DAESH claims responsibility for axe attack in Germany

A 17-year-old Afghan refugee attacked passengers on a German train with an axe.

Photo by: Reuters
Photo by: Reuters

German emergency services workers work in the area where a man with an axe attacked passengers on a train near the city of Wuerzburg, Germany early July 19, 2016.

A 17-year-old Afghan refugee severely wounded four passengers before police shot him dead late on Monday.

DAESH claimed responsibility on Tuesday for the attack by the axe-wielding Afghan refugee on a German train, according to its online Amaq news agency.

"The perpetrator of the stabbing attack in Germany was one of the fighters of DAESH and carried out the operation in answer to the calls to target the countries of the coalition fighting DAESH," the statement said.

Speaking to media, Interior Minister Joachim Herrmann said that the attacker was believed to have been living in a home for unaccompanied minors in Ochsenfurt, near the city of Wuerzburg.

A hand drawn DAESH flag was found in the refugee's room.

The attack comes just days after a Tunisian delivery man plowed a 19-tonne truck into crowds of Bastille Day revellers in the southern French city of Nice, killing 84.

"The attacker appears to have been a 17-year-old Afghan who has been living in Ochsenfurt for some time," Herrmann said.

"He suddenly attacked passengers with a knife and an axe, critically injuring several.
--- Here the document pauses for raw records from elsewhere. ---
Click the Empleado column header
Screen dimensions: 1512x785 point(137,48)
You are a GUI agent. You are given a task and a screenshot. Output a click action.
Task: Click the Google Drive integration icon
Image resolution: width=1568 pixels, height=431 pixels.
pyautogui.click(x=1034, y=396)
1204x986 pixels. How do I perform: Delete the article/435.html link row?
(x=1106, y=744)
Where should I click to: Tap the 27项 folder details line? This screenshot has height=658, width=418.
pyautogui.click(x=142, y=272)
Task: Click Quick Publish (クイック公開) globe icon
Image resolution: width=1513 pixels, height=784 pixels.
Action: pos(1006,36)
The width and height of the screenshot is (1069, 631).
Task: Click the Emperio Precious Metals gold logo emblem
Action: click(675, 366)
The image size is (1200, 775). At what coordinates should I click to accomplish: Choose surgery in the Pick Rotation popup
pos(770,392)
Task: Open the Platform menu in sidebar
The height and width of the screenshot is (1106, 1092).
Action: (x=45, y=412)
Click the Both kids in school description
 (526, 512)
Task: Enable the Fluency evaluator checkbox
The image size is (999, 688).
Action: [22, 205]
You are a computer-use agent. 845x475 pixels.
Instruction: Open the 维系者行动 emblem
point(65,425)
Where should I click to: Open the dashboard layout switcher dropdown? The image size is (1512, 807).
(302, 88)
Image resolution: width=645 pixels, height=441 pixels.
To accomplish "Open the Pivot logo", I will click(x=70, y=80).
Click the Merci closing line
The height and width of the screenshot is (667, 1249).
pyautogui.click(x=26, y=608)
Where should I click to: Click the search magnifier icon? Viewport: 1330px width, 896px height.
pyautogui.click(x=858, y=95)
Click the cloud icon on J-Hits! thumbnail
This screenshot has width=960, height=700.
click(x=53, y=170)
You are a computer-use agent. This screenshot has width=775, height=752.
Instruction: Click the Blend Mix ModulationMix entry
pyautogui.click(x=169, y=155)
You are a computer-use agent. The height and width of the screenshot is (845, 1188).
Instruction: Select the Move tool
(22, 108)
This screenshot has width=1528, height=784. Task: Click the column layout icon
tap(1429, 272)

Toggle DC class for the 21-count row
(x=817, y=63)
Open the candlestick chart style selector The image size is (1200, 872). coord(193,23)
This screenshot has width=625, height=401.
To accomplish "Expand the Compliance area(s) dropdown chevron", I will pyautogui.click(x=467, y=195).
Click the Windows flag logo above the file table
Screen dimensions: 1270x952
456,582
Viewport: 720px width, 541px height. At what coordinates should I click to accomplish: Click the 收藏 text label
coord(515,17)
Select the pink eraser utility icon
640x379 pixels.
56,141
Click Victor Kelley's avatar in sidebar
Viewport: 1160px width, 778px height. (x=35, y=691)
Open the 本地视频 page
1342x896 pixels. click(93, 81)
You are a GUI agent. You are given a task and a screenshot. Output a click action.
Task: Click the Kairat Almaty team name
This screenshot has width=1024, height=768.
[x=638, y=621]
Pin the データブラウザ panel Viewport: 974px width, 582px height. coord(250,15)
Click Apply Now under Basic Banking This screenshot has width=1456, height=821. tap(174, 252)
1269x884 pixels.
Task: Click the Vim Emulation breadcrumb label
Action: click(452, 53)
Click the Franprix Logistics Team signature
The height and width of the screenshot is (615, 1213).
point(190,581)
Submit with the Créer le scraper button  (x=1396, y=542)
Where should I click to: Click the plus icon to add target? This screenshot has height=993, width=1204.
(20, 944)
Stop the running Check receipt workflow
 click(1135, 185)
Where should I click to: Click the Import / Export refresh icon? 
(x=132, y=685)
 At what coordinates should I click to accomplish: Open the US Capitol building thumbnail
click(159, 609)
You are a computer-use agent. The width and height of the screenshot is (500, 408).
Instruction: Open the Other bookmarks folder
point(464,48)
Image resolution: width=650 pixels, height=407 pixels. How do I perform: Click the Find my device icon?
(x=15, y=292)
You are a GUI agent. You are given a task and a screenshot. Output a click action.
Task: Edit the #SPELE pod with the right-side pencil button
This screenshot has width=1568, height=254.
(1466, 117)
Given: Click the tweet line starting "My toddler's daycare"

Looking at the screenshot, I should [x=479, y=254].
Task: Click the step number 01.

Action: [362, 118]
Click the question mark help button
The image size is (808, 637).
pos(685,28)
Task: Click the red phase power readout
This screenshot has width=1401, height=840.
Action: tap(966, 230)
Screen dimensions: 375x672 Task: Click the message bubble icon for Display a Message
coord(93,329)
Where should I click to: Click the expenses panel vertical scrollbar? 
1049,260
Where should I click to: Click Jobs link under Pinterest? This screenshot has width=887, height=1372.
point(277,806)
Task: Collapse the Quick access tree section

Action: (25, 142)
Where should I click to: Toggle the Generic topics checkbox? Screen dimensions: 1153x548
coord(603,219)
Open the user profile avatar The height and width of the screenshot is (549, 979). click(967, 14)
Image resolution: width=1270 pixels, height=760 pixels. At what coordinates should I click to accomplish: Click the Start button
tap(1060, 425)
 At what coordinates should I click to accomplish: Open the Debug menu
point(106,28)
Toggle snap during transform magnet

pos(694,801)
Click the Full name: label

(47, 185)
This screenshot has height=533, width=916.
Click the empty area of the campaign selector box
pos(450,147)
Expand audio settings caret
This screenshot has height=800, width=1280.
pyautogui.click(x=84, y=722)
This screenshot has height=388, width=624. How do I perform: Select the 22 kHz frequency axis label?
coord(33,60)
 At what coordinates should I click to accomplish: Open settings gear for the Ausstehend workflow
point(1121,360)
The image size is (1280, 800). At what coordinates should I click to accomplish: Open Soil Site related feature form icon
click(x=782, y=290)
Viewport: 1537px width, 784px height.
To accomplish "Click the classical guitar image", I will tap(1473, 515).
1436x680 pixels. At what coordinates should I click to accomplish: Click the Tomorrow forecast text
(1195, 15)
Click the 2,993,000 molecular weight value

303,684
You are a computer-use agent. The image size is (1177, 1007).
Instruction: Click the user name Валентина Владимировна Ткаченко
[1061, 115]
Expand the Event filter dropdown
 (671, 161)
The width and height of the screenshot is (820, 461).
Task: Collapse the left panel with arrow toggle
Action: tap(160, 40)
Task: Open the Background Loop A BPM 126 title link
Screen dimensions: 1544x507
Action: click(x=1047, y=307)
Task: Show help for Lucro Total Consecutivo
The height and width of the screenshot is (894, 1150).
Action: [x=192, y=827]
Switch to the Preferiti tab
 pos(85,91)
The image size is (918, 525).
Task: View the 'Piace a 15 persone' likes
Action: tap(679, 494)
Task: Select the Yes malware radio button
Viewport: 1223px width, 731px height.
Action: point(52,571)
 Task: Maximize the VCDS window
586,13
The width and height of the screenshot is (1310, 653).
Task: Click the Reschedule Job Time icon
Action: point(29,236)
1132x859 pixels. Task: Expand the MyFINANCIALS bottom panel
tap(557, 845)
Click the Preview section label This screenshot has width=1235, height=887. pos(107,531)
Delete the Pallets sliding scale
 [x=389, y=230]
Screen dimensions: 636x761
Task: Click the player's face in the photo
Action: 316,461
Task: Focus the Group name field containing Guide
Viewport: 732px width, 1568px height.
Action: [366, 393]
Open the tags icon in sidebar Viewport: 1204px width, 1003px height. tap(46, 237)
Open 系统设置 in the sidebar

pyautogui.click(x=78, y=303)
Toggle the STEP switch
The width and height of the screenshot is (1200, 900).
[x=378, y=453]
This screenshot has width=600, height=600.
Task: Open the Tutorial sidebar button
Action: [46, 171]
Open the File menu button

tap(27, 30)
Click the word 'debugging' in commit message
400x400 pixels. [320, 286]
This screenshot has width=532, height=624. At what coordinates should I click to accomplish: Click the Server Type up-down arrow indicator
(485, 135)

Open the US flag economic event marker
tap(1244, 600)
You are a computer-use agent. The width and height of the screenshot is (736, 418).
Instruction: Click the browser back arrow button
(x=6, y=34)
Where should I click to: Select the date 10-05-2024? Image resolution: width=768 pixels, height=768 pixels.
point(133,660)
Some of them may now be fighting for their lives. Two of those injured in the attacks were in a critical condition and several of the injured included members of a Chinese family."

He said the attacker had come to Germany as an unaccompanied minor about two years ago.

Blood is seen at the scene where an Afghan refugee attacked passengers on a train near the city of Wuerzburg, Germany, on July 19, 2016. Image: Reuters

The case is likely to deepen worries about so-called 'lone wolf' attacks in Europe and could put political pressure on German Chancellor Angela Merkel, who welcomed hundreds of thousands of refugees to Germany over the past year.


At least one witness reported that the attacker, had shouted "Allahu Akbar" (God is greatest), Herrmann said.

"All of that has to be put together in a large mosaic as to what his motivations were. We are pursuing every piece of evidence."

The teenager fled after the emergency brake was pulled and was pursued by a police unit and shot dead when he tried to attack the officers, officials said.

Chinese media reported that the injured passengers were from Hong Kong.

Cameramen film at the scene where a man was shot dead by the police after attacking passengers on a train with an axe near the city of Wuerzburg, Germany July 19, 2016. Image: Reuters

Unlike neighbours France and Belgium, Germany has not been the victim of a major attack by DAESH in recent years, although security officials say they have thwarted a large number of plots.

Germany welcomed over 1 million refugees in 2015, of which many were fleeing war in countries like Syria, Iraq and Afghanistan.